Kenro Oshidari recalls the aftermath of Typhoon Haiyan, which struck the Philippines in 2013, leaving a humanitarian crisis in its wake. As Asia Regional Director for the UN’s World Food Program (WFP) at the time, Oshidari says that it was the most challenging operation he led in his 25 years at the organization.
“We were faced with the task to deliver food to about 2.7 million people within the first two weeks of the disaster,” Oshidari tells the Taipei Times via e-mail.
The operation required 300 WFP staffers from throughout the globe to collaborate with the Philippine government, NGOs and foreign militaries — par for the course to an aid worker who oversaw a staff of 3,000 while on the ground in Sudan between 2006 and 2009. Since 2015, Oshidari has been using his experience to mentor young professionals who are willing to devote their lives to helping the less fortunate, which he says, begins with knowing what’s going on outside of your own country.
Photo courtesy of Kenro Oshidari
“Show interest in ‘what is going on in the world,’” says Oshidari, who has worked in conflict zones such as Pakistan, Afghanistan and North Korea. “People need to understand that, unfortunately, the world is quite an ‘unfair’ place depending on where you happen to be born.”
Oshidari will give a talk — Not Enough Food?
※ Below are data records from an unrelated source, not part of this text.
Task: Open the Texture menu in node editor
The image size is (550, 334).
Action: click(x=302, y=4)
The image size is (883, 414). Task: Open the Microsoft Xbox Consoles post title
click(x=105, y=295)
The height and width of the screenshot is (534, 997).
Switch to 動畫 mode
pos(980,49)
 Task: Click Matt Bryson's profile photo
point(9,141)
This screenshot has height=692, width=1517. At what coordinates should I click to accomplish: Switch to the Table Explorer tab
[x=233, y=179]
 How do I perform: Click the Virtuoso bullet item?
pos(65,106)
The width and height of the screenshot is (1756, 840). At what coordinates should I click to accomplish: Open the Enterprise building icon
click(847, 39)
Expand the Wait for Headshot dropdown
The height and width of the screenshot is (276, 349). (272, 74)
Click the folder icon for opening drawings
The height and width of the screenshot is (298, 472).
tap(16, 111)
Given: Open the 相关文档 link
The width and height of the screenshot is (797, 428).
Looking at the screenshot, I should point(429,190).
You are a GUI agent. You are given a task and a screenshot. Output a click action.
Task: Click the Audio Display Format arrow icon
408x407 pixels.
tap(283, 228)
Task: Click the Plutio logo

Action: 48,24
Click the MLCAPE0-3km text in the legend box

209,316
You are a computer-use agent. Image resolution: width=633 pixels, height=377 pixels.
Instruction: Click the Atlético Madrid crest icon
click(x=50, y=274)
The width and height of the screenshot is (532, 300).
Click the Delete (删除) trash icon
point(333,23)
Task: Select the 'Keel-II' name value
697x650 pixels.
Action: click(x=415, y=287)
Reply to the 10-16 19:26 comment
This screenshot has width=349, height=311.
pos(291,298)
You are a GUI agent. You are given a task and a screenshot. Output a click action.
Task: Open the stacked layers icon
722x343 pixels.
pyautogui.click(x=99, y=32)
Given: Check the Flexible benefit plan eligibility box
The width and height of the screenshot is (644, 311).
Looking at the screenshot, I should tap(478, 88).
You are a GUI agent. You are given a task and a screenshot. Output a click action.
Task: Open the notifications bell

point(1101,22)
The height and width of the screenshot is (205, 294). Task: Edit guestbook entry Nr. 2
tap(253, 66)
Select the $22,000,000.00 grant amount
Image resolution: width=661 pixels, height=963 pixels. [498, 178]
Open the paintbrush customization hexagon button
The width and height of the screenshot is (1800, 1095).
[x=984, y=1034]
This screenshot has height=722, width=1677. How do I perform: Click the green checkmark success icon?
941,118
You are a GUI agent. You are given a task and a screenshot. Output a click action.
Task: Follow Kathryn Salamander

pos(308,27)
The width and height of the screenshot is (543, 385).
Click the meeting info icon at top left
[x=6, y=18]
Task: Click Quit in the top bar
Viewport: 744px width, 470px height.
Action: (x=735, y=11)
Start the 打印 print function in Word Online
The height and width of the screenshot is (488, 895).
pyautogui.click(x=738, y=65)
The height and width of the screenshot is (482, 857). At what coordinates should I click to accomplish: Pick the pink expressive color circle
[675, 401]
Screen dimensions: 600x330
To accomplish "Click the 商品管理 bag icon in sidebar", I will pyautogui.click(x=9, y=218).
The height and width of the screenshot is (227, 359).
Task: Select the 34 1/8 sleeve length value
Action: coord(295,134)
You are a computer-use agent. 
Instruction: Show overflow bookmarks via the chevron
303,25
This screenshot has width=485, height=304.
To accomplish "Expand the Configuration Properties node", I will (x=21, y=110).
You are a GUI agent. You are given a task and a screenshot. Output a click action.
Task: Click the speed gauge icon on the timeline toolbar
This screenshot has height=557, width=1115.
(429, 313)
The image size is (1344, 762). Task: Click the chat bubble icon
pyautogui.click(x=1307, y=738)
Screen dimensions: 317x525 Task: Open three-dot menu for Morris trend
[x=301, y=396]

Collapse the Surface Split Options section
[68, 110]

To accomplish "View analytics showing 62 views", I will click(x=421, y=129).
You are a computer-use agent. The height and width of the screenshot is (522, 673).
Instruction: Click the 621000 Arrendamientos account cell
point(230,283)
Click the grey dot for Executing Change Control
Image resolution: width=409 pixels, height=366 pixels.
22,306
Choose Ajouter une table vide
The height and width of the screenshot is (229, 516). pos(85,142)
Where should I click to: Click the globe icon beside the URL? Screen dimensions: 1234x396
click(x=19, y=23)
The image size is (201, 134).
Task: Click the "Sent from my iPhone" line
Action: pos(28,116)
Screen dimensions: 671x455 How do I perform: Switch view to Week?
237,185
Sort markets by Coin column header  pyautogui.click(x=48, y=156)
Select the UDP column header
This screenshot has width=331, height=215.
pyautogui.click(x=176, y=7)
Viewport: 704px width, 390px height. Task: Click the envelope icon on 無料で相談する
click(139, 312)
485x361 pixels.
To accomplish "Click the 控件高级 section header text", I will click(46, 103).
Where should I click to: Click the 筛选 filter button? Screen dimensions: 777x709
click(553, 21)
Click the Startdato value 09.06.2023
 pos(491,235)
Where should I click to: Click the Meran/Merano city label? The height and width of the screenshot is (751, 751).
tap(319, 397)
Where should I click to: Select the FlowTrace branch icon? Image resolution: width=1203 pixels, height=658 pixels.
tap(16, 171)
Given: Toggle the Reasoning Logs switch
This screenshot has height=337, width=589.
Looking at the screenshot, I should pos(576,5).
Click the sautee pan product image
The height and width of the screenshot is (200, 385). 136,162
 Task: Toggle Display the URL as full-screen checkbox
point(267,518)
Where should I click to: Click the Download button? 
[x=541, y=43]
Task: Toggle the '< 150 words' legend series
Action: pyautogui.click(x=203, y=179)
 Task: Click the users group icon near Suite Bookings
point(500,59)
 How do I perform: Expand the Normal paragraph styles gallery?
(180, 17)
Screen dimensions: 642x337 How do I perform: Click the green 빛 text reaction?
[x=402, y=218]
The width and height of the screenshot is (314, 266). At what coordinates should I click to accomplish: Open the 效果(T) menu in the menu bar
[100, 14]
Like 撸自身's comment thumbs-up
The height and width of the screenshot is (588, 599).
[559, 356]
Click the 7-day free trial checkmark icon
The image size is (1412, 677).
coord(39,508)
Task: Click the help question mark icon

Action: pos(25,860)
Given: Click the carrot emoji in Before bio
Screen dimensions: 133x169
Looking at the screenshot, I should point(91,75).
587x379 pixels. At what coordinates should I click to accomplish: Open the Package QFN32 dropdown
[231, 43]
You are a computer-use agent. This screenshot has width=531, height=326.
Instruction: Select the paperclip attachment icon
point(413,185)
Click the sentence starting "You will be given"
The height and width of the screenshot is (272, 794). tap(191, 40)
What You Need to Know about Global Hunger — in Taipei on Saturday as part of the Lung Yingtai Cultural Foundation’s Taipei Salon series of lectures. He will draw on his extensive experience to cover a broad range of topics, including the globe’s 800 million food insecure people, the importance of investing in child nutrition, natural disasters and conflicts, as well as thinking globally.
A HELPING HAND
Though Taiwan is not a member of the UN and therefore has no formal aid agreements with the WFP, Oshidari praises the “incredible generosity of the Taiwanese people” when helping out after Japan’s devastating 2011 tsunami.
But more can be done.
“Taiwan seems to be rather modest when considering international standards of developed countries,” Oshidari says, while noting the complicated position Taiwan finds itself in internationally.
Oshidari says that the principle of humanitarian aid is “neutrality, impartiality and independence without political considerations.”
And with the recent announcement that the Donald Trump administration will dramatically cut funding to the UN, the shortfall will have to be made up elsewhere as the WFP struggles with potential famines in Yemen, South Sudan, Somalia and Nigeria.
“This is obviously a big concern for the entire humanitarian community, including the NGOs, that work in partnership with the UN. Obviously it would affect not only these four countries but the well being of many more millions of people,” he says.
Compassion, Oshidari says, is a good place to begin when thinking about global hunger.
“You can donate money to charitable organizations, volunteer some time to help or pursue a career in international humanitarian work like myself. But the most important starting point is to realize that there are hundreds of millions of people without food, shelter, education [and] medical help, and to feel some level of compassion,” Oshidari says.